**What you have to do**
For this task, copy all of the data below exactly and skip the pictures.

Dataset records Block Start

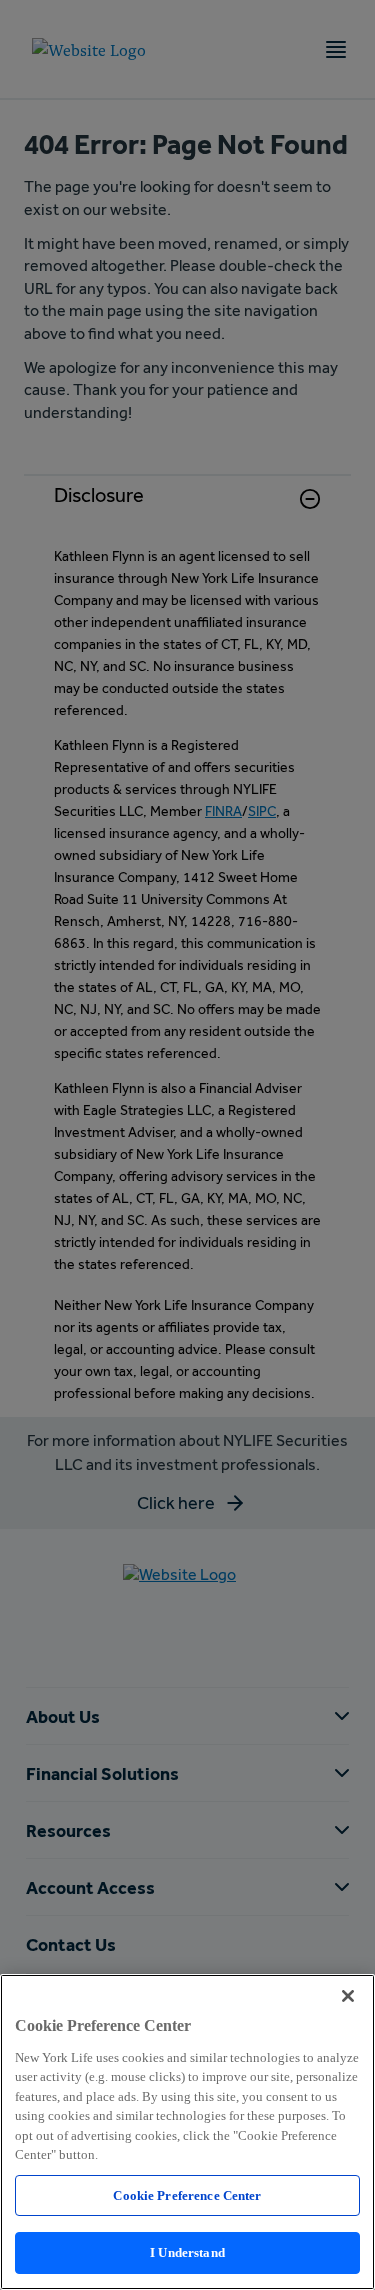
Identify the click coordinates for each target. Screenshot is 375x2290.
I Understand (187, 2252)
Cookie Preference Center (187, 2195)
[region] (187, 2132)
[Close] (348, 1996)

Dataset records Block End

**The completed task**
Identify the click coordinates for each target. Screenshot is 375x2290.
I Understand (187, 2252)
Cookie Preference Center (187, 2195)
[region] (187, 2132)
[Close] (348, 1996)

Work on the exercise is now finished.